As you savor a full-bodied cup of espresso coffee in your home or in a cafe, spare a thought for El Salvador.

Ranked 11th among 55 coffee-producing nations and accounting for two percent of world production, El Salvador — the smallest republic in Central America — is synonymous with that crop. First cultivated in El Salvador in the 19th century, when indigo was its dominant export, coffee would be its most profitable crop by the beginning of the 20th century.

Mature coffee beans at the El Carmen plantation

The coffee industry was vitally important in El Salvador’s economic growth, serving as a catalyst for the construction of roads and railways. Although it isn’t as essential to its economy today, coffee is still one of its signature crops. Coffee plantations, comprising 12 percent of El Salvador’s arable land, employ about 135,000 workers.

Being a coffee drinker who usually consumes two cups a day — Turkish with my breakfast and espresso after lunch — I wanted to find out how it’s processed. So I went to the El Carmen plantation in Conception de Ataco, in the western part of the country, for a guided tour during the course of a 10-day visit to El Salvador in February.

Coffee beans from El Salvador

The Alfaro and Moran families, which founded the company in 1880, own and manage a network of plantations throughout El Salvador that process about 5,000 pounds of Arabica beans a day, or approximately two million pounds per annum. In addition, El Carmen — one of the ten top producers in El Salvador — processes two to three million pounds annually for small producers, the guide said.

Seventy percent of the crop, sold under the brand name of El Carmen, is exported to the United States, Canada and major European countries like Italy, Britain and Germany. Starbucks, the U.S. coffee chain, buys El Carmen beans. The remainder of its beans are marketed under the name of Cafe Ataco and sold only in El Salvador.

Mural of a coffee picker

The 500-acre plantation in Conception de Ataco, a few minutes’ drive from the center of town, turns out five types of coffee beans during the harvest, which runs from December to March, and requires the services of 500 to 600 workers.

During the first phase of production, the ripened beans are emptied into outdoor concrete vats and thoroughly washed. The beans are then placed in open fields and dried for two weeks. During the rainy season, which starts in April, the beans are dried in mechanical driers.

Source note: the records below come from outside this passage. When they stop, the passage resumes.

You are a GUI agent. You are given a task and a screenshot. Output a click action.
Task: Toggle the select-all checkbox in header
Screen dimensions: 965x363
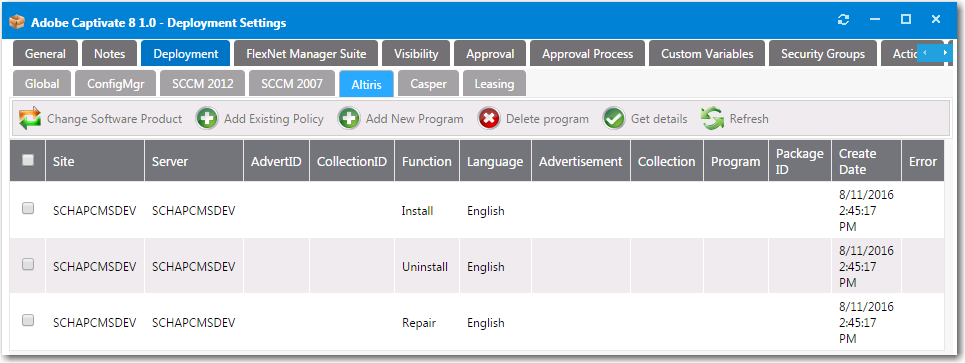28,160
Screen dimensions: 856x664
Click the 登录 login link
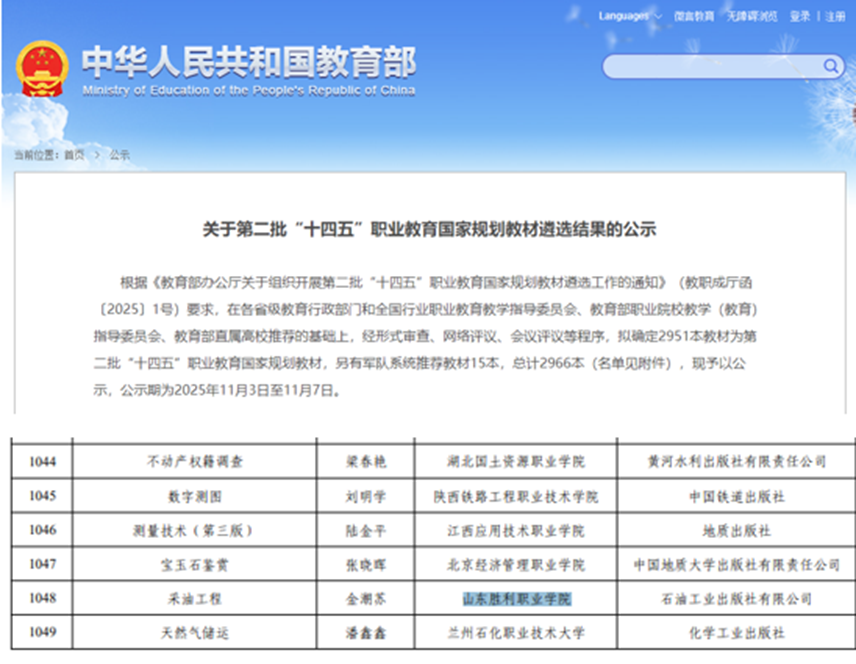[800, 16]
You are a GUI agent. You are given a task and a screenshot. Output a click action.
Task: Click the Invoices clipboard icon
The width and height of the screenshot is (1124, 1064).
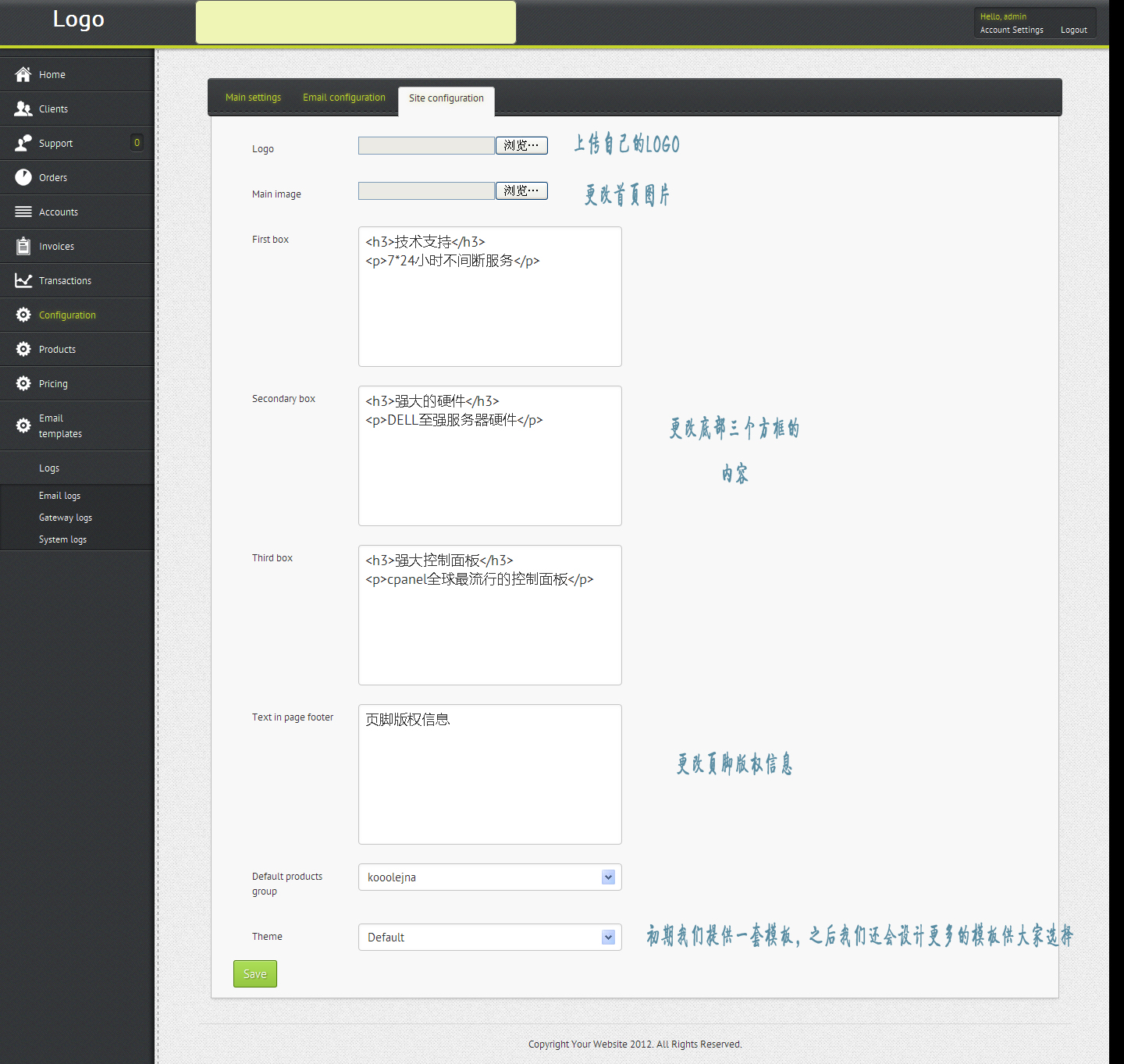pos(23,246)
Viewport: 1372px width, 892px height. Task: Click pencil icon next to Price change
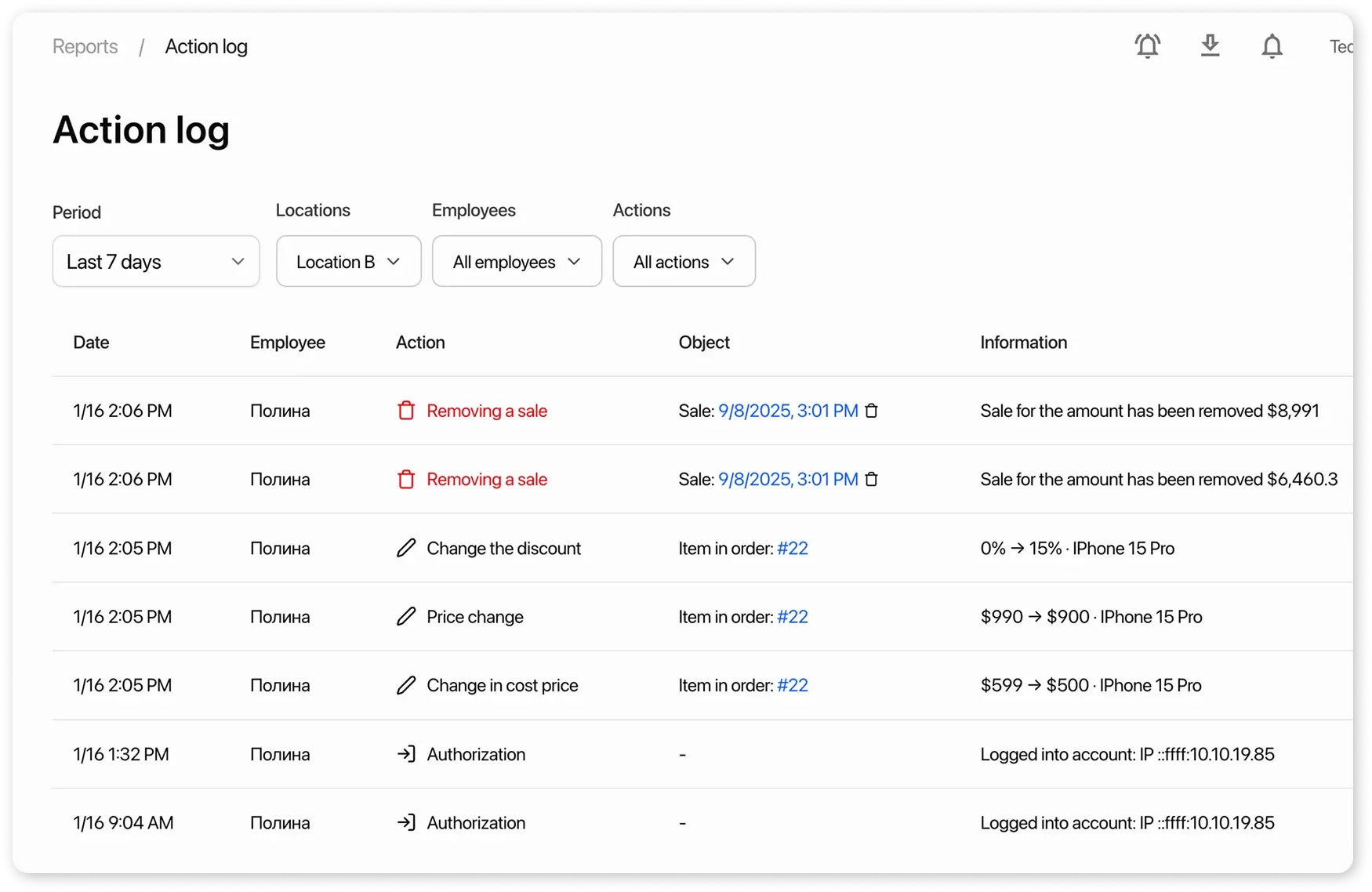[406, 617]
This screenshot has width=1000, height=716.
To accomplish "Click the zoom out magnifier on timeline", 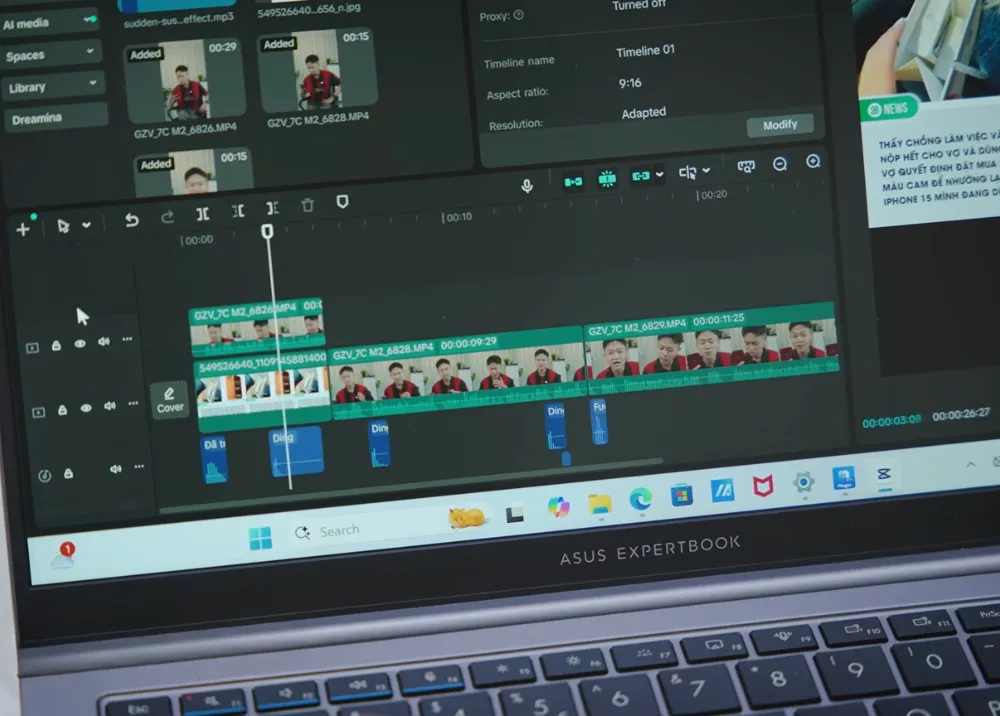I will coord(780,164).
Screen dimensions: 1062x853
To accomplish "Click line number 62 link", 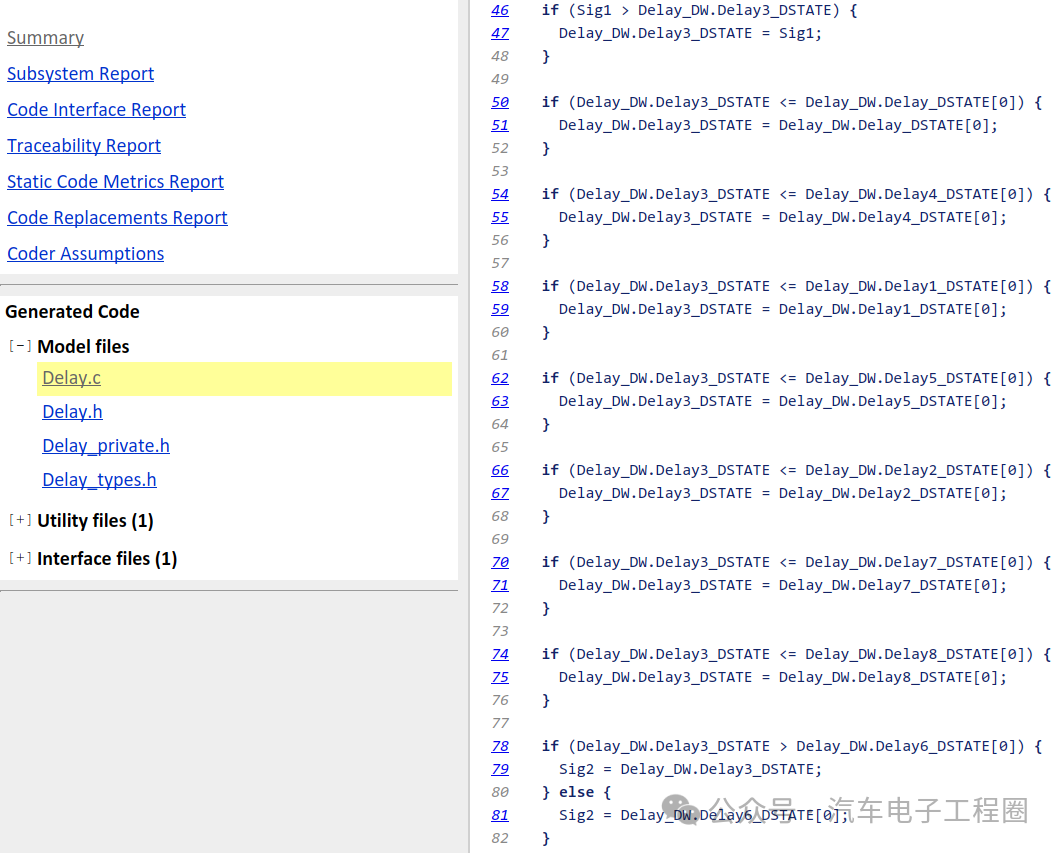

Coffee beans drying in the sun

Once completely dried, the beans are loaded on to a conveyer belt. Impurities, ranging from broken beans to black beans, are discarded. The employees here are all women. This aspect of production, in a throwback to the past, is regarded as “woman’s work.”

Next, the refined beans are sent to the roasting room in 250-pound batches. Two men are in charge of this vital process. Long brooms in hand, they push the beans around in an enclosed area after they’ve been roasted to exactly the right temperature.

Workers sift roasted coffee beans

Having been processed, the beans are poured into 100-pound sacks and stored in a cavernous warehouse from 30 to 60 days before being shipped abroad.

This labor-intensive process explains why the price of coffee is so high. But after you’ve toured a coffee plantation, you’ll have a much better understanding of what to takes to produce a single coffee bean.